Target pointing data
_ _ _ _ _ _ _

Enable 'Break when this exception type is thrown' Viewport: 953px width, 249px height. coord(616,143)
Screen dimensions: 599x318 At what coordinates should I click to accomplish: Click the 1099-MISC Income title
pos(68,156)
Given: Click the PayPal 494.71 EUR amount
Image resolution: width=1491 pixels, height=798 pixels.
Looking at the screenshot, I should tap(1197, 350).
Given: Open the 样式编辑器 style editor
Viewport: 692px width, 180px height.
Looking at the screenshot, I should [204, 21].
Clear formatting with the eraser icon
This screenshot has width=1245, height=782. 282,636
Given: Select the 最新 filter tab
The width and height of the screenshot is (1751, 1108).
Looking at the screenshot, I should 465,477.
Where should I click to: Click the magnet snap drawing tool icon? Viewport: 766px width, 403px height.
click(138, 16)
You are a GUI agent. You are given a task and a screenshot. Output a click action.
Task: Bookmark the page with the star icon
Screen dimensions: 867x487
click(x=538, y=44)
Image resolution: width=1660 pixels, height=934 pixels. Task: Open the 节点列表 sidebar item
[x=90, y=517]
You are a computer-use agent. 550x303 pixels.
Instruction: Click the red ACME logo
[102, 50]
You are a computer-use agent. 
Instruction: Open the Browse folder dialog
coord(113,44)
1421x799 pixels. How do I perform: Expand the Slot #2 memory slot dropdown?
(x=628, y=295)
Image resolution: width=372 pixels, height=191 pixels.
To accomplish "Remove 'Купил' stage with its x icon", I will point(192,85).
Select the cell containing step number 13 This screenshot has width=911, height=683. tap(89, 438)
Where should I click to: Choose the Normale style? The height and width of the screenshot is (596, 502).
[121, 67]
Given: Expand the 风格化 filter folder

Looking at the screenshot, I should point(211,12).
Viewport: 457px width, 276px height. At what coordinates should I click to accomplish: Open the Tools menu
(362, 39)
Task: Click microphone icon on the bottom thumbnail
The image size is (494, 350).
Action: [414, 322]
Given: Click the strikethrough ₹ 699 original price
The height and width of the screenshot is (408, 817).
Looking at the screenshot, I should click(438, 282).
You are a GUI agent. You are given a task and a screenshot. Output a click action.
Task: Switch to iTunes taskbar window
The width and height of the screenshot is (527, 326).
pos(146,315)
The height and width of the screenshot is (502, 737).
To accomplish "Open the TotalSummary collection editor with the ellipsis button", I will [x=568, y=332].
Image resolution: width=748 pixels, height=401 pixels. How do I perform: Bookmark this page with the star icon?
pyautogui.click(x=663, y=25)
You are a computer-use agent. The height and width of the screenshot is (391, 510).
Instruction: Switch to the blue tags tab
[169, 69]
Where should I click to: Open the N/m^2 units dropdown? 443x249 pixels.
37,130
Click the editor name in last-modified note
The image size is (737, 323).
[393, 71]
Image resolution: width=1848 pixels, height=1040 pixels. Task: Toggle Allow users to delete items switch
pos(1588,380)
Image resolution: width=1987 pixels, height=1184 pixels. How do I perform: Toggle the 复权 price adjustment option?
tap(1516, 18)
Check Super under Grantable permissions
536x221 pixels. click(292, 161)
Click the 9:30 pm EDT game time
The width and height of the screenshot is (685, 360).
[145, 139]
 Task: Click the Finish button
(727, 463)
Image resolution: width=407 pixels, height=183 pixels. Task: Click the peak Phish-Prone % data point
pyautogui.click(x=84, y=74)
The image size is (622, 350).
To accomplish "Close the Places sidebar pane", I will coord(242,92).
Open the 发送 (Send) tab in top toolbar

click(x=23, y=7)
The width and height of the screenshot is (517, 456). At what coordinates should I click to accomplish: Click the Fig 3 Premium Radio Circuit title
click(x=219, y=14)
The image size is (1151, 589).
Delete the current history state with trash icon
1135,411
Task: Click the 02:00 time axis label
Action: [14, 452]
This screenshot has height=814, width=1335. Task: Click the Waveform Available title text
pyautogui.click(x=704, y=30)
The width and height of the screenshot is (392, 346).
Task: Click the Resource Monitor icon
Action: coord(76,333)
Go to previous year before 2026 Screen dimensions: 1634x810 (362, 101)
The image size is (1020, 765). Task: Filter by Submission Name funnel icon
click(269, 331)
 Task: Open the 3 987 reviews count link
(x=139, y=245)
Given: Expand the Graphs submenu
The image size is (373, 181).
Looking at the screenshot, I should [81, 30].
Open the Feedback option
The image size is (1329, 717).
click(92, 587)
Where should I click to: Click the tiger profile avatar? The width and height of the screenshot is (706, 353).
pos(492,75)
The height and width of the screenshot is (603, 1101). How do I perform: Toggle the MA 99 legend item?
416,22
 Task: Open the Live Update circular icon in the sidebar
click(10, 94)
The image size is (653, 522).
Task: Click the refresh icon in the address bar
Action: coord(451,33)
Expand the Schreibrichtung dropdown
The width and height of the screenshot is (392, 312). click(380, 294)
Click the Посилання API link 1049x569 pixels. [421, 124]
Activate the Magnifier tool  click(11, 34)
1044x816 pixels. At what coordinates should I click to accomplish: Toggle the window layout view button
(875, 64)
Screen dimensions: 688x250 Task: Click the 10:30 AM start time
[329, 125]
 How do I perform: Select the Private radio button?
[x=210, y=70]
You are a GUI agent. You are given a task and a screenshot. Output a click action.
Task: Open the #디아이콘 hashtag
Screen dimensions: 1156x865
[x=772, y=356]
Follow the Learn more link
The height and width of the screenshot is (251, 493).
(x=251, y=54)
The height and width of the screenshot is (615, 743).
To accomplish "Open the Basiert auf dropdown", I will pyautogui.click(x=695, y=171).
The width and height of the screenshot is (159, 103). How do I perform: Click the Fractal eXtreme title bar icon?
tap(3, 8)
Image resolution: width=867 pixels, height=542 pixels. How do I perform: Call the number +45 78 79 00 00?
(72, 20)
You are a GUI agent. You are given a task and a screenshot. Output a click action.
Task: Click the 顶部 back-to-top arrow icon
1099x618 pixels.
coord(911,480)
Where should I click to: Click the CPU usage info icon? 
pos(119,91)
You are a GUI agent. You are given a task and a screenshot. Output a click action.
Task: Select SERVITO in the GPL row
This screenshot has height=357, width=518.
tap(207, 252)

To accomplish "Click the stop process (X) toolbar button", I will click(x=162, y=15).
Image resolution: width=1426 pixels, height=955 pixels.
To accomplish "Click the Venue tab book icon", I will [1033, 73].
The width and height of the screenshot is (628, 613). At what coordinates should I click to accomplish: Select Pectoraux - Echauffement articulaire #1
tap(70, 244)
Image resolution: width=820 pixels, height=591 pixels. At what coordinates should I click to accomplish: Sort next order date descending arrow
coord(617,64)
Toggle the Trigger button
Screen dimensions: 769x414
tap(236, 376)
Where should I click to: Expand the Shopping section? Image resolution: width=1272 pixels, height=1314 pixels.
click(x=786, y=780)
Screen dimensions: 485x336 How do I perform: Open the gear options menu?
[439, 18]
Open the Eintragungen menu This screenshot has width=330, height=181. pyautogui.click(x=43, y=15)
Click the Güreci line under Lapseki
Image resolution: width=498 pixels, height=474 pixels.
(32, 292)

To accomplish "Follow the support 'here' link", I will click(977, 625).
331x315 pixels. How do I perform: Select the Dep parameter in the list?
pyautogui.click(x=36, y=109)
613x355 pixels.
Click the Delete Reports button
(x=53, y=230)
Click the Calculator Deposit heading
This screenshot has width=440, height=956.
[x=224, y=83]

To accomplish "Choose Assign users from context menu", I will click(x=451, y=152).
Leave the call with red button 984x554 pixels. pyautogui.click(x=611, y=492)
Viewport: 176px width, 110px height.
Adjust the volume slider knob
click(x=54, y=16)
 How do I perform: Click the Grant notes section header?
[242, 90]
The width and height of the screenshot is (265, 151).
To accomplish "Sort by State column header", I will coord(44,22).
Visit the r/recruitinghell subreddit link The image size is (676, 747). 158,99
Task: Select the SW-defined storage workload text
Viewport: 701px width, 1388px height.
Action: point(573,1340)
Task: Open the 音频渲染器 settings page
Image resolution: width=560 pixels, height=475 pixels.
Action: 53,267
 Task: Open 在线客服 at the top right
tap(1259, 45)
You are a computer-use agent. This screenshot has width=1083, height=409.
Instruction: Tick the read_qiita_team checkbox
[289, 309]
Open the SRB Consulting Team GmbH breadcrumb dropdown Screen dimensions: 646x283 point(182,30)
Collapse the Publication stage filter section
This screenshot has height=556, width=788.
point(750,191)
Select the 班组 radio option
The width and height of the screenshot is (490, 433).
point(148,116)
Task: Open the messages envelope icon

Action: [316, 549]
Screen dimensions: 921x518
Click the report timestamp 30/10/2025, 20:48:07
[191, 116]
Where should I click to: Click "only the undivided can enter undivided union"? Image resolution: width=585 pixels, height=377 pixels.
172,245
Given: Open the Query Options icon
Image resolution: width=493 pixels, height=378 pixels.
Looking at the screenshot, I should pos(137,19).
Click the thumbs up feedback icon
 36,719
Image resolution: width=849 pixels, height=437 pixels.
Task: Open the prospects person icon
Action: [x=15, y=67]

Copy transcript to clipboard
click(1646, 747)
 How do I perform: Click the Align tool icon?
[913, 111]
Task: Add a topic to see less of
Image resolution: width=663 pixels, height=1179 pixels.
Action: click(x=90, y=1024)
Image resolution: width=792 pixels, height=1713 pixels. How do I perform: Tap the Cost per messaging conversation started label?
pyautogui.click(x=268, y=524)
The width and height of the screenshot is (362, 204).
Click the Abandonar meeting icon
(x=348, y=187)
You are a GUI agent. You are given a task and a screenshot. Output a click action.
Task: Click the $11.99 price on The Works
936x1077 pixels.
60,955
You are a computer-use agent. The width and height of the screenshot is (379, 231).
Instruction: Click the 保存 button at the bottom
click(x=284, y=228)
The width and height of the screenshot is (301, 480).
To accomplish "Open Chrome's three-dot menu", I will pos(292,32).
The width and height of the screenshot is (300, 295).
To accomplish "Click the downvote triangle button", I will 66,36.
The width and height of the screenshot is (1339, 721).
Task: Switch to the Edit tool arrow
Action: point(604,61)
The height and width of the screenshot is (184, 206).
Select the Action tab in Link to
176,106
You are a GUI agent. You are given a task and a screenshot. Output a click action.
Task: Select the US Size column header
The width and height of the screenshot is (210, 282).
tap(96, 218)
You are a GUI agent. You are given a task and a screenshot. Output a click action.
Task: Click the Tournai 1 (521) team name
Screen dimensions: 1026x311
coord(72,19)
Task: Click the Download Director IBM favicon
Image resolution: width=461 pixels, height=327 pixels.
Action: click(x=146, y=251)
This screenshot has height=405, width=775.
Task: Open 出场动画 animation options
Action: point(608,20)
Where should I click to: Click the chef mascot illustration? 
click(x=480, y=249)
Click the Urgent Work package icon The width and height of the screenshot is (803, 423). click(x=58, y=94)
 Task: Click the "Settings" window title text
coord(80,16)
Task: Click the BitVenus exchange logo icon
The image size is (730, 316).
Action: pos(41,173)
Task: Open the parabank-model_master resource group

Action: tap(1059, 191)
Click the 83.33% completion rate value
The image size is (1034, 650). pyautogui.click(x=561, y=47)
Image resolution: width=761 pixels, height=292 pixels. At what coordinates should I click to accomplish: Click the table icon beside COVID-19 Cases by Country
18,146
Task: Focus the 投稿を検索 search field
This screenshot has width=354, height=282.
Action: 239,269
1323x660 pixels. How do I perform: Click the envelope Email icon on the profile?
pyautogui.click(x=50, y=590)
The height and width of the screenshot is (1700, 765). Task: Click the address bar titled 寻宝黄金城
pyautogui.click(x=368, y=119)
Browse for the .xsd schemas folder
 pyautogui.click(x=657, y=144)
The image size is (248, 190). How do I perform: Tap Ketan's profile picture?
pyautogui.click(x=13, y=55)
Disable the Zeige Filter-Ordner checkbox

_ _ _ _ _ _ _

Problem requirements -> Return the part of the entries that opens with the line containing "Image resolution: width=372" and closes with the line containing "pyautogui.click(x=663, y=25)", both included, reproducing each line without any change.

Task solution ->
Image resolution: width=372 pixels, height=191 pixels.
To accomplish "Remove 'Купил' stage with its x icon", I will point(192,85).
Select the cell containing step number 13 This screenshot has width=911, height=683. tap(89, 438)
Where should I click to: Choose the Normale style? The height and width of the screenshot is (596, 502).
[121, 67]
Given: Expand the 风格化 filter folder

Looking at the screenshot, I should point(211,12).
Viewport: 457px width, 276px height. At what coordinates should I click to accomplish: Open the Tools menu
(362, 39)
Task: Click microphone icon on the bottom thumbnail
The image size is (494, 350).
Action: [414, 322]
Given: Click the strikethrough ₹ 699 original price
The height and width of the screenshot is (408, 817).
Looking at the screenshot, I should click(438, 282).
You are a GUI agent. You are given a task and a screenshot. Output a click action.
Task: Switch to iTunes taskbar window
The width and height of the screenshot is (527, 326).
pos(146,315)
The height and width of the screenshot is (502, 737).
To accomplish "Open the TotalSummary collection editor with the ellipsis button", I will [x=568, y=332].
Image resolution: width=748 pixels, height=401 pixels. How do I perform: Bookmark this page with the star icon?
pyautogui.click(x=663, y=25)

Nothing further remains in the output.